**Set exercise:** Copy the material below, substituting "button" for every "icon" and leaving everything else unchanged.

%%

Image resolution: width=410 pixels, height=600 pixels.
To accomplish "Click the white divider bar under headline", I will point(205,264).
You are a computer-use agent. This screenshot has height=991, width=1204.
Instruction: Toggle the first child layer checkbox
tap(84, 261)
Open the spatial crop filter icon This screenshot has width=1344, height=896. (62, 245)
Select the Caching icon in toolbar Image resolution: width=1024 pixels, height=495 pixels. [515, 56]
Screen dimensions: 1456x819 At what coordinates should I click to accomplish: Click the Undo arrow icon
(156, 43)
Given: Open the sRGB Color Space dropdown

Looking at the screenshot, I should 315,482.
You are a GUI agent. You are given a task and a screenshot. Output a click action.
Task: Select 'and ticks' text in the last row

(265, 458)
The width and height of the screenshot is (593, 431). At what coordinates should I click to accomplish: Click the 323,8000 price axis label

%%

**Solution to this exercise:**
Image resolution: width=410 pixels, height=600 pixels.
To accomplish "Click the white divider bar under headline", I will point(205,264).
You are a computer-use agent. This screenshot has height=991, width=1204.
Instruction: Toggle the first child layer checkbox
tap(84, 261)
Open the spatial crop filter button This screenshot has width=1344, height=896. (62, 245)
Select the Caching button in toolbar Image resolution: width=1024 pixels, height=495 pixels. [515, 56]
Screen dimensions: 1456x819 At what coordinates should I click to accomplish: Click the Undo arrow button
(156, 43)
Given: Open the sRGB Color Space dropdown

Looking at the screenshot, I should 315,482.
You are a GUI agent. You are given a task and a screenshot. Output a click action.
Task: Select 'and ticks' text in the last row

(265, 458)
The width and height of the screenshot is (593, 431). At what coordinates should I click to accomplish: Click the 323,8000 price axis label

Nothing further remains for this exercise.